-- YOUR OBJECTIVE --
The required output is the complete data, repeated without alteration.

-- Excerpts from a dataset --
- - - -
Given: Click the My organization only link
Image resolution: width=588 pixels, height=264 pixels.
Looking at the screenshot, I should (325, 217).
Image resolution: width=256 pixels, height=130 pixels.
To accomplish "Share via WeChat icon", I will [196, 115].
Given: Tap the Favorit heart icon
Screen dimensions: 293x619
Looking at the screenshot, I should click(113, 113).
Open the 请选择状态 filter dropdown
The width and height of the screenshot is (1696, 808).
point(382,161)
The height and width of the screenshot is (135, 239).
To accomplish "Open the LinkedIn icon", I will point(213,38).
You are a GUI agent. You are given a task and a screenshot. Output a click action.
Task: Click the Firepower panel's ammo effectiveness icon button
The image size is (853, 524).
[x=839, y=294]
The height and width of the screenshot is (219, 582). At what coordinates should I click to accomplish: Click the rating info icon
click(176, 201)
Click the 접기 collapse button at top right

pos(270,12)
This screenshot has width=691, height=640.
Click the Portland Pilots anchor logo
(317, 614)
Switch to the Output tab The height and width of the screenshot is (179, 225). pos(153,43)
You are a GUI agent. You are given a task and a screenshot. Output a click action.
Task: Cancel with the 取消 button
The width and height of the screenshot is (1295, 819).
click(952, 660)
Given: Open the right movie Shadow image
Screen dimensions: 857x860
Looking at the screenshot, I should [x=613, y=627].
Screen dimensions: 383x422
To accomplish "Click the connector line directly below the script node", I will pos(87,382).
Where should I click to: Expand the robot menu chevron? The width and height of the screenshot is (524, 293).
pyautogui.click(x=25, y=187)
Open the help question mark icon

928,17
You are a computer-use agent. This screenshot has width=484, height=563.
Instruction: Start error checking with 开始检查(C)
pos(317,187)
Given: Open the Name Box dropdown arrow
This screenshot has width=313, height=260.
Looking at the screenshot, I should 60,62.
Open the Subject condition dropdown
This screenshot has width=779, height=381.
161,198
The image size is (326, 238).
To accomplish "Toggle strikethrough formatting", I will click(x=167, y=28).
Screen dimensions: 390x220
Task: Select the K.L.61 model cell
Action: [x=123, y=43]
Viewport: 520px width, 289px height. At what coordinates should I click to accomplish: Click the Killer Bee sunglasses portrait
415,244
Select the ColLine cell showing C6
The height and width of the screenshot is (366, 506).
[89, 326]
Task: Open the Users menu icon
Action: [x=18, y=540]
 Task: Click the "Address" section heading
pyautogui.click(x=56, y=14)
- - - -
-- RESPONSE TO THE TASK --
Given: Click the My organization only link
Image resolution: width=588 pixels, height=264 pixels.
Looking at the screenshot, I should (325, 217).
Image resolution: width=256 pixels, height=130 pixels.
To accomplish "Share via WeChat icon", I will [196, 115].
Given: Tap the Favorit heart icon
Screen dimensions: 293x619
Looking at the screenshot, I should click(113, 113).
Open the 请选择状态 filter dropdown
The width and height of the screenshot is (1696, 808).
point(382,161)
The height and width of the screenshot is (135, 239).
To accomplish "Open the LinkedIn icon", I will point(213,38).
You are a GUI agent. You are given a task and a screenshot. Output a click action.
Task: Click the Firepower panel's ammo effectiveness icon button
The image size is (853, 524).
[x=839, y=294]
The height and width of the screenshot is (219, 582). At what coordinates should I click to accomplish: Click the rating info icon
click(176, 201)
Click the 접기 collapse button at top right

pos(270,12)
This screenshot has width=691, height=640.
Click the Portland Pilots anchor logo
(317, 614)
Switch to the Output tab The height and width of the screenshot is (179, 225). pos(153,43)
You are a GUI agent. You are given a task and a screenshot. Output a click action.
Task: Cancel with the 取消 button
The width and height of the screenshot is (1295, 819).
click(952, 660)
Given: Open the right movie Shadow image
Screen dimensions: 857x860
Looking at the screenshot, I should [x=613, y=627].
Screen dimensions: 383x422
To accomplish "Click the connector line directly below the script node", I will pos(87,382).
Where should I click to: Expand the robot menu chevron? The width and height of the screenshot is (524, 293).
pyautogui.click(x=25, y=187)
Open the help question mark icon

928,17
You are a computer-use agent. This screenshot has width=484, height=563.
Instruction: Start error checking with 开始检查(C)
pos(317,187)
Given: Open the Name Box dropdown arrow
This screenshot has width=313, height=260.
Looking at the screenshot, I should 60,62.
Open the Subject condition dropdown
This screenshot has width=779, height=381.
161,198
The image size is (326, 238).
To accomplish "Toggle strikethrough formatting", I will click(x=167, y=28).
Screen dimensions: 390x220
Task: Select the K.L.61 model cell
Action: [x=123, y=43]
Viewport: 520px width, 289px height. At what coordinates should I click to accomplish: Click the Killer Bee sunglasses portrait
415,244
Select the ColLine cell showing C6
The height and width of the screenshot is (366, 506).
[89, 326]
Task: Open the Users menu icon
Action: [x=18, y=540]
 Task: Click the "Address" section heading
pyautogui.click(x=56, y=14)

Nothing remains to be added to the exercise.